(Exercise directions): Search the records for "resolution". Copy every line where it appears.

(Data section):
'''
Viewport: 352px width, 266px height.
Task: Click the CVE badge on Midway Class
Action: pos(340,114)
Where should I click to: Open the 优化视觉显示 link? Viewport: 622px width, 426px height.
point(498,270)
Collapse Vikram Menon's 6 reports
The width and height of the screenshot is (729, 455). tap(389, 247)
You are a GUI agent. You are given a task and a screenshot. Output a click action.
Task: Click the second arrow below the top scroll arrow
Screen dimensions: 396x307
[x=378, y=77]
'''
'''
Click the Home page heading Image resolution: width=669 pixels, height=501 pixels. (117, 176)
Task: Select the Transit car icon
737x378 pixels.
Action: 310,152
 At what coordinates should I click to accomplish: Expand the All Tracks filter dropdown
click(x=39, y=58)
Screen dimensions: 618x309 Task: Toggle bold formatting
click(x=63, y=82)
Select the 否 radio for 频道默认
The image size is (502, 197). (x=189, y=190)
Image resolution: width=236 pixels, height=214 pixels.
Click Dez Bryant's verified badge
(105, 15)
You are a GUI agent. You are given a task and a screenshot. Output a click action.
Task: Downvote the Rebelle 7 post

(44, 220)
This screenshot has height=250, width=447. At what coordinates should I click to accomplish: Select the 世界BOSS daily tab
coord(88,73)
'''
'''
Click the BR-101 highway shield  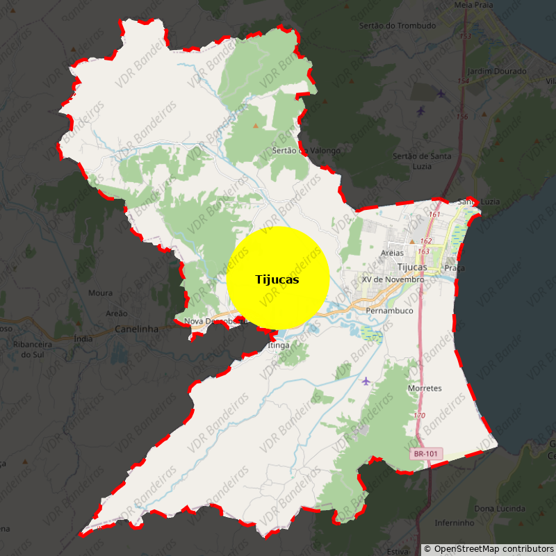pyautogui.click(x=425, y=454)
'''
(Your solution):
Click the Home page heading Image resolution: width=669 pixels, height=501 pixels. (117, 176)
Image resolution: width=236 pixels, height=214 pixels.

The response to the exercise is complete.